Jason Graves kehrt für Supermassive Games zurück: Der Soundtrack zu Directive 8020 verbindet sterile Corporate-Klänge, Sci-Fi-Paranoia und jenen direkten Horror-Puls, den man schon aus Dead Space und Until Dawn kennt.
Wenn Supermassive Games ein neues Horrorspiel ankündigt, darf man mit Entscheidungen rechnen, die weh tun. Mit Figuren, denen man besser nicht zu früh vertraut. Und mit einer Inszenierung, die Horror weniger im Flüsterton erzählt, sondern gerne mit voller Kinowucht. Directive 8020 setzt diese Linie nun im All fort – und der passende Soundtrack ist ab sofort auf den großen Musikplattformen verfügbar.
Drei Töne gegen die Angst
Komponiert wurde die Musik von Jason Graves, zweifachem BAFTA-Gewinner und einem Namen, den Horror-Fans nicht erst seit gestern kennen. Graves schrieb unter anderem Musik für Dead Space, Tomb Raider, Until Dawn und The Dark Pictures Anthology. Gerade bei Dead Space blieb sein Umgang mit Streicherattacken, nervöser Dissonanz und plötzlicher Eskalation im Gedächtnis: Musik, die nicht nur begleitet, sondern den Puls gleich mit übernimmt. Auch in Until Dawn arbeitete Graves bereits für Supermassive Games – damals weniger subtil, mehr „Horrorfilm am Controller“, aber genau deshalb passend zur verschneiten Teenie-Slasher-Kulisse. Ein schönes Detail aus dieser Arbeit: Graves nutzte dort unter anderem eine Ziegenhuf-Rassel, um dem Bergsetting eine eigene, leicht archaische Klangfarbe zu geben.
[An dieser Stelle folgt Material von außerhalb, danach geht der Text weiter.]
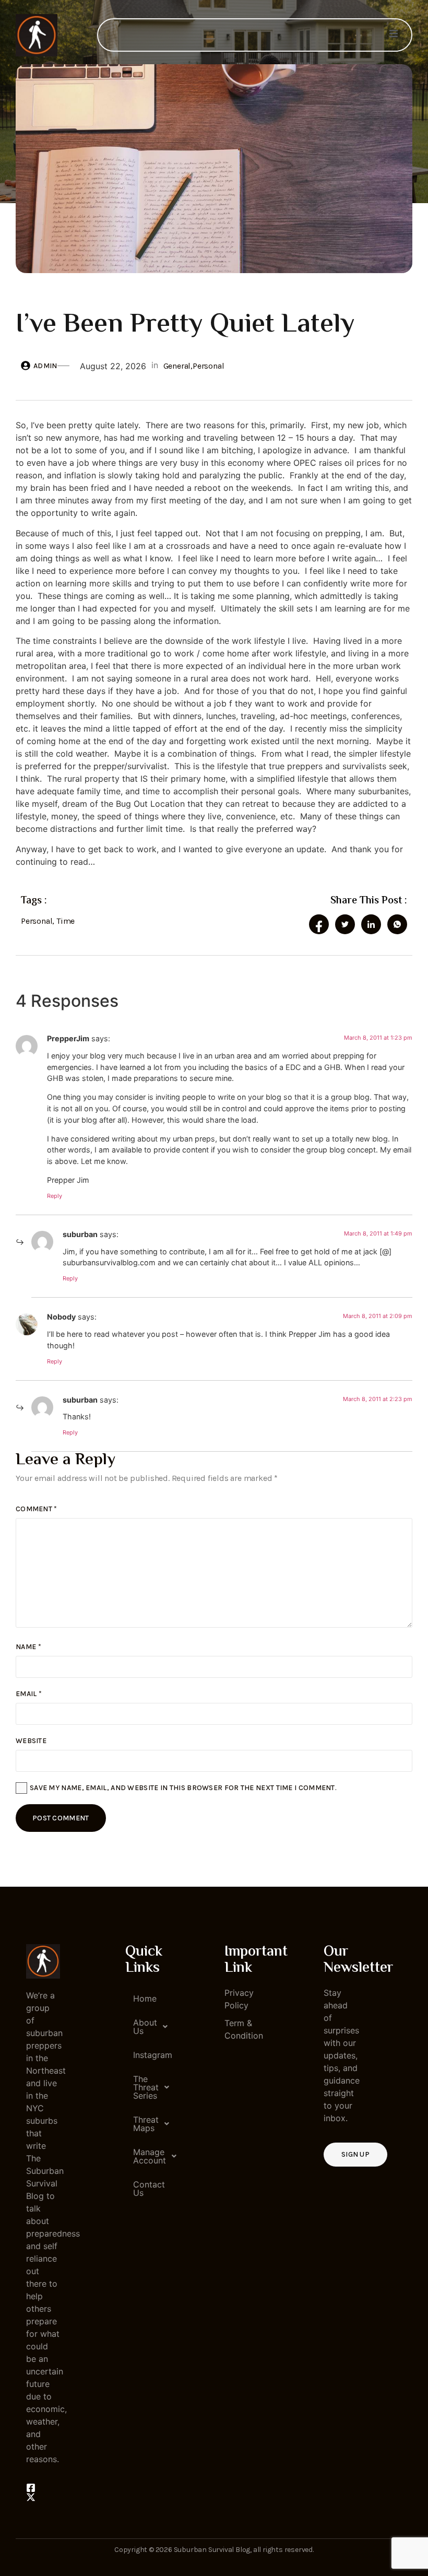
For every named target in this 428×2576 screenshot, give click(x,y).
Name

Für Directive 8020 wählt Graves nun einen anderen, aber ähnlich präzisen Ansatz. Im Zentrum steht ein schlichtes Drei-Noten-Motiv, das zunächst als überfreundliche Corporate-Musik erscheint. Es taucht immer dann auf, wenn das Firmenlogo im Spiel sichtbar wird – sauber, beruhigend, fast zu glatt. Auch UI-Sounds, Pieptöne und Sounddesign wurden bewusst auf diese Tonwelt abgestimmt. Die Cassiopeia klingt dadurch zunächst wie ein funktionierendes System. Ein Schiff, das Sicherheit verspricht.
Infos zum Directive 8020 Soundtrack

- Komponist: Jason Graves
- Release: Jetzt erhältlich
- Soundtrack anhören
- Offizielle Games-Website
Nur ist Sicherheit in einem Supermassive-Spiel bekanntlich selten mehr als eine höfliche Lüge. Sobald die Lage kippt, zerfällt auch die akustische Ordnung. Die zuvor harmonischen Signale wirken falsch, verstimmt, disjunkt. Besonders der Track „Little Star“ legt laut Graves die eigentlichen Absichten hinter der freundlichen Oberfläche frei. Dazu kommt ein musikalisches Konzept für die außerirdische Kreatur: gebogene, unberechenbare Noten, die sich ohne klare Logik verschieben – mal nur irritierend, mal offen bedrohlich. Ein passender Kniff für ein Wesen, das seine Beute imitieren kann.
Zwischen Hyperschlaf und Jazz-Flashback
Inhaltlich schickt Directive 8020 die Crew des Kolonieschiffs Cassiopeia zwölf Lichtjahre von der Erde entfernt nach Tau Ceti f. Die Menschheit sucht einen Ausweg, doch nach der Bruchlandung wird schnell klar: Der Planet ist keine leere Rettungsinsel. Ein Organismus jagt die Crew und kann ihre Gestalt annehmen. Vertrauen wird damit zur gefährlichsten Ressource an Bord.
Mit Lashana Lynch als Astronautin Brianne Young setzt Supermassive erneut auf filmische Gesichter, verzweigte Entscheidungen und Survival-Druck. Graves gibt Young mit „Young Eyes Open“ ein eigenes Thema: hoffnungsvoll, aber schon von dunkleren Klangspuren durchzogen. Überraschender wird es in „Young At Heart“, wo das Motiv in ein Jazz-Trio wandert – ein Flashback zwei Tage vor dem Start und ein kurzer Moment, in dem der Score bewusst aus der Horrorlogik ausbricht.
Der Soundtrack umfasst zwölf Tracks, darunter „Welcome To The Corinth Family“, „Tau Ceti f“, „Twelve Light-Years From Earth“ und „Cetus Constellation“. Streamen und herunterladen lässt sich das Album ab sofort unter anderem über Spotify, YouTube und Bandcamp.